🤖 AI Summary
To address the quadratic computational complexity $O(n^2)$ of softmax attention in long-context settings, this paper proposes SliceReLU Attention—a novel attention mechanism leveraging a one-dimensional linear projection of key-query differences, differentiable sorting, and piecewise ReLU activation to construct an asymmetric attention kernel. The resulting method achieves quasi-linear time complexity $O(n log n)$. To our knowledge, this is the first work to incorporate differentiable sorting into attention kernel design, striking a balance between computational efficiency and representational capacity. We theoretically establish that SliceReLU Attention possesses universal approximation capability over contexts and sequence-decoupled expressiveness—matching the expressive power of softmax attention. Empirical evaluation on small-scale benchmarks confirms its effectiveness. Key contributions include: (i) an asymmetric attention kernel construction driven by differentiable sorting; (ii) guaranteed quasi-linear computational complexity; and (iii) rigorous theoretical guarantees on representational expressiveness.
📝 Abstract
We introduce sliced ReLU attention, a new attention mechanism that departs structurally from both softmax and ReLU-based alternatives.
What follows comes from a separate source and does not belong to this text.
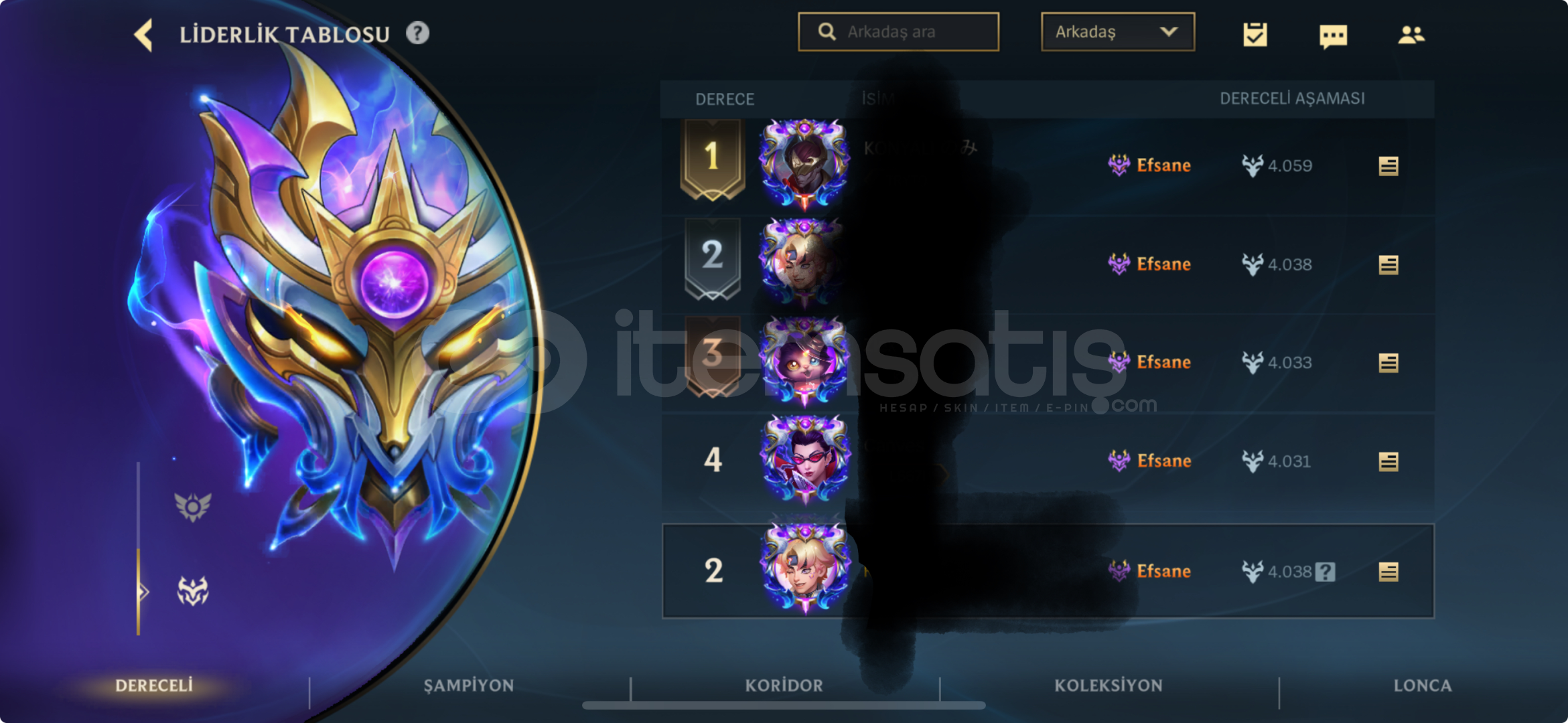1568x723 pixels.
Task: Select the Dereceli tab
Action: coord(154,686)
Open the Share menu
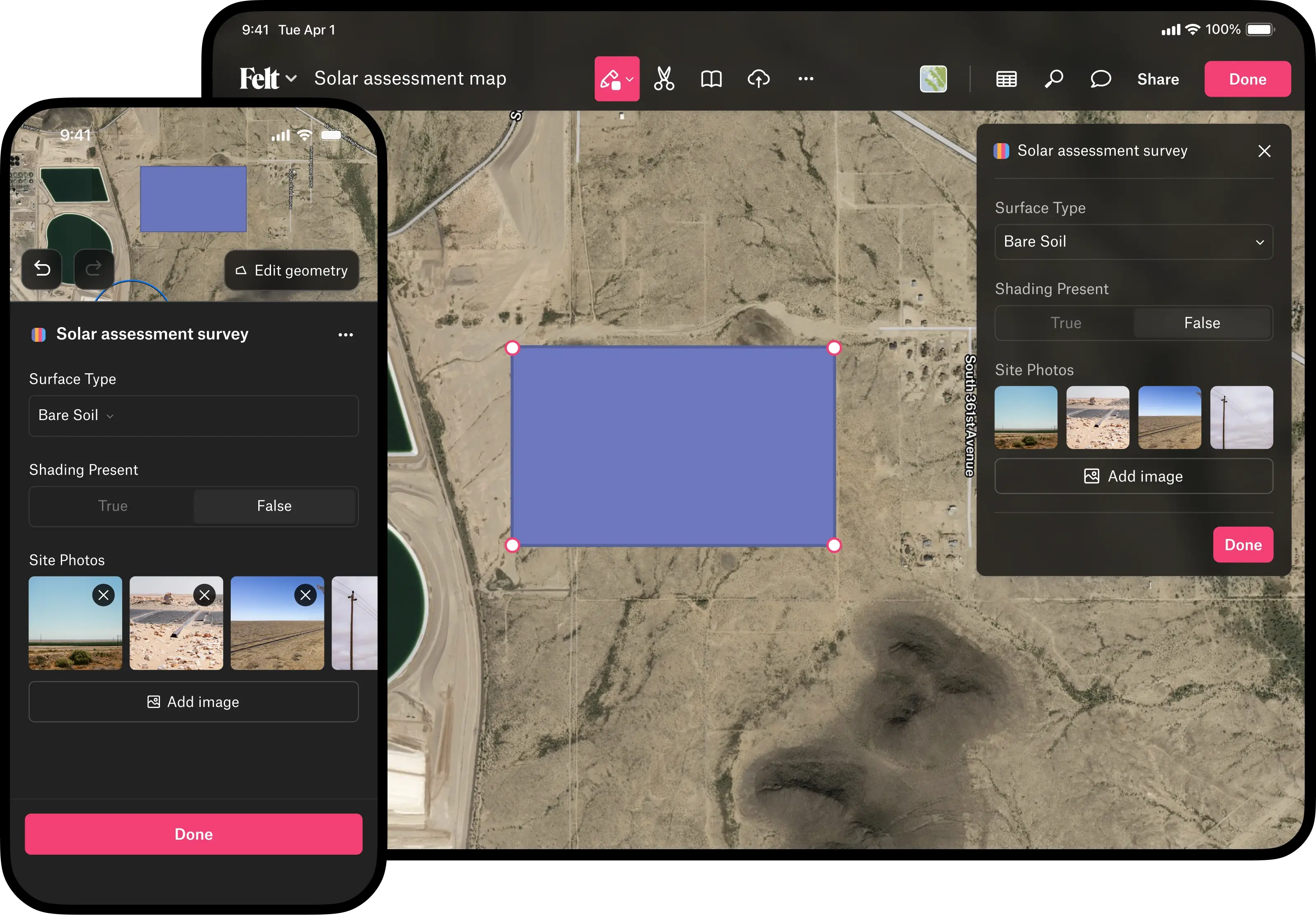The image size is (1316, 915). click(1157, 79)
Instead of applying a nonlinearity to pairwise dot products, we operate on one-dimensional projections of key--query differences and leverage sorting to obtain quasi-linear complexity. This construction yields a differentiable, non-symmetric kernel that can be computed in O(n log(n)) through a sorting procedure, making it suitable for very long contexts. Beyond computational benefits, the model retains strong theoretical expressive power: we establish two in-context expressivity results, previously known for softmax attention, showing that sliced ReLU attention preserves the ability to perform nontrivial sequence-to-sequence disentangling tasks and satisfies a contextual universal approximation property. Finally, we illustrate the potential practical interest of this kernel in small-scale experiments.